**PERMINTAAN TERTULIS 1**
Menurut berita tentang Kongres Kebudayaan Indonesia di bawah ini, di hotel mana Sri Sultan Hamengku Buwono X menyampaikan pidatonya?
**PERMINTAAN TERTULIS 2**
Sambung berita tentang Kongres Kebudayaan Indonesia di bawah ini, mulai sesudah kalimat terakhirnya.

═══ TEKS SUMBER

Loading...
BUDAYA
Penulis: Diah Anggraeni Retnaningrum 20:03 WIB | Kamis, 10 Oktober 2013

Gubernur DIY Dukung Wamendikbud: Kebudayaan Sebagai Panglima

Gubernur DIY Dukung Wamendikbud: Kebudayaan Sebagai Panglima
Kongres Kebudayaan Indonesia diselenggarakan di Yogyakarta. (foto: setkab.go.id)
Gubernur DIY Dukung Wamendikbud: Kebudayaan Sebagai Panglima

YOGYAKARTA, SATUHARAPAN.COM – Gubernur Daerah Istimewa Yogyakarta (DIY), Sri Sultan Hamengku Buwono X mendukung usulan Wakil Menteri Pendidikan dan Kebudayaan (Wamendikbud) Wiendu Nuryatin menjadikan kebudayaan sebagai panglima yang tidak lagi mengukur pembangunan dilihat dari sektor ekonomi dan politik saja.

Dalam pidatonya di Kongres Kebudayaan Indonesia (KKI) di Hotel Royal Ambarukmo, Yogyakarta, Rabu (9/10), Sri Sultan menyatakan bahwa revitalisasi budaya merupakan elemen penting untuk mengawali kebangkitan peradaban yang saat ini diserang oleh kepentingan uang. Untuk itu, budaya harus menjadi senjata ampuh untuk mengawali kebangkitan tersebut.

══════
═══ DATA SUMBER

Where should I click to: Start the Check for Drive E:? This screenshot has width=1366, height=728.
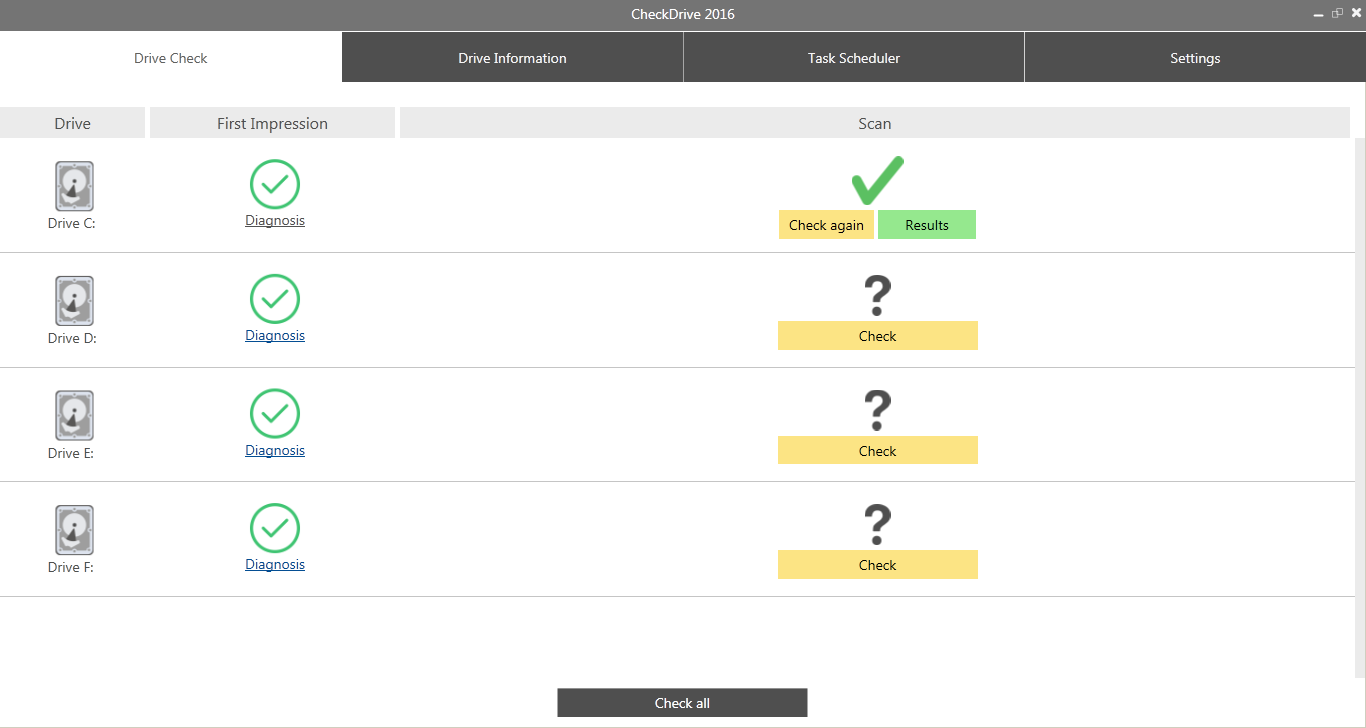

══════

**JAWABAN TERTULIS 1**
Di Hotel Royal Ambarukmo, Yogyakarta.

**JAWABAN TERTULIS 2**
"Kalau dulu politik dan ekonomi pernah dijadikan panglima, dan sekarang di era reformasi ini justru uang yang menjadi panglima, ada baiknya kini kebudayaan dijadikan panglima," tegas Sri Sultan Hamengku Buwono X. Ia juga menambahkan bahwa untuk mengawali revitalisasi budaya, maka inventarisasi dan penggalian kembali budaya tradisi Nusantara harus segera dilakukan.

Menurut Sultan, kebudayaan memiliki empat peran penting dalam kehidupan berbangsa dan bernegara. Pertama, kebudayaan sebagai pengikat cita-cita, kebersamaan dan rasa kebangsaan. Kedua, memberi arah dan muatan pendidikan. Ketiga, sebagai media diplomasi dan keempat dapat meningkatkan kesejahteraan ekonomi masyarakat.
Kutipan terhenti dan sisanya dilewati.